══ Records for the exercise ══
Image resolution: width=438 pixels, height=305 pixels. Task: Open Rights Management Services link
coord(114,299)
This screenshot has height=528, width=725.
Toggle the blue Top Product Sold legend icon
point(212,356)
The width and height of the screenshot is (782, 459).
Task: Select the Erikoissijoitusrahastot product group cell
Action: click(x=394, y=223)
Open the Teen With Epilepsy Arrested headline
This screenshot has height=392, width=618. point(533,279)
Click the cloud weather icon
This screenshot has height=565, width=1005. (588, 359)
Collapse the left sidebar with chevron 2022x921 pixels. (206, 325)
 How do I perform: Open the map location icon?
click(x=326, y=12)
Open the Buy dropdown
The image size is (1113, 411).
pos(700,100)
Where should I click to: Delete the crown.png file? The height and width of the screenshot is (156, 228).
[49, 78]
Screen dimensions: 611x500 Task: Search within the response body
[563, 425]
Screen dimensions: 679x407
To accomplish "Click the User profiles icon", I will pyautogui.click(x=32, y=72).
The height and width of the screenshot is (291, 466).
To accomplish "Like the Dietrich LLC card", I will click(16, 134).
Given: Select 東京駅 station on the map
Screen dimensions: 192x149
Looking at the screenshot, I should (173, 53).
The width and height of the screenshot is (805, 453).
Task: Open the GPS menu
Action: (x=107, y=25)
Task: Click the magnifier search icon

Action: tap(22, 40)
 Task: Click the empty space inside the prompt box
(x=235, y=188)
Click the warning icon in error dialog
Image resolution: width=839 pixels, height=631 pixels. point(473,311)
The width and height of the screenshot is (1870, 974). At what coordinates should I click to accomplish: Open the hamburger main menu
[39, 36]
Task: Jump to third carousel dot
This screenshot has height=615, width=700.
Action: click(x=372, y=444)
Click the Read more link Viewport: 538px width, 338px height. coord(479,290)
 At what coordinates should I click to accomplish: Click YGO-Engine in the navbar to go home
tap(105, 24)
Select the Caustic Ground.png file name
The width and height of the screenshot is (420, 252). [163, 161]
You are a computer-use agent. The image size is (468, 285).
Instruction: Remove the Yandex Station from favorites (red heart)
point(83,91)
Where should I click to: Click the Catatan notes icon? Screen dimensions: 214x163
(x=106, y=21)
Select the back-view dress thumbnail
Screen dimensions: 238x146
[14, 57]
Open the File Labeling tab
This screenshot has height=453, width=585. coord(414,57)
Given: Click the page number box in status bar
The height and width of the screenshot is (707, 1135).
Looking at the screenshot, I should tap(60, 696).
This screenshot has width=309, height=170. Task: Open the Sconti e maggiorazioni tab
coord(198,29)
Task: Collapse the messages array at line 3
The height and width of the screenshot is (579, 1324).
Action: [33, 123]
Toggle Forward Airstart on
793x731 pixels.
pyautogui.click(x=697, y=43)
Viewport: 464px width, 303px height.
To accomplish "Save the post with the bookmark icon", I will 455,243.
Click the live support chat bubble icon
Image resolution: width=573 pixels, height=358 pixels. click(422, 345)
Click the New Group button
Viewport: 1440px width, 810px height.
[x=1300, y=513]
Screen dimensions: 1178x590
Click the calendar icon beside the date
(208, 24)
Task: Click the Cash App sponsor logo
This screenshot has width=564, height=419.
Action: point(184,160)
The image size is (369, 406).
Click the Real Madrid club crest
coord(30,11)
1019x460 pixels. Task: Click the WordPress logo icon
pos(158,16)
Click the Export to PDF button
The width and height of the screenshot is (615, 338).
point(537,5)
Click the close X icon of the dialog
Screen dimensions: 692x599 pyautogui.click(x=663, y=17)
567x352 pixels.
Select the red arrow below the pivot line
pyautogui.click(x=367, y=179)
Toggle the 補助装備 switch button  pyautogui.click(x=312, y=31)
═══
__Work required__. Say how many lines in the data hold the string "Collapse". No other content should accompany the number.

__Exercise answer__. 2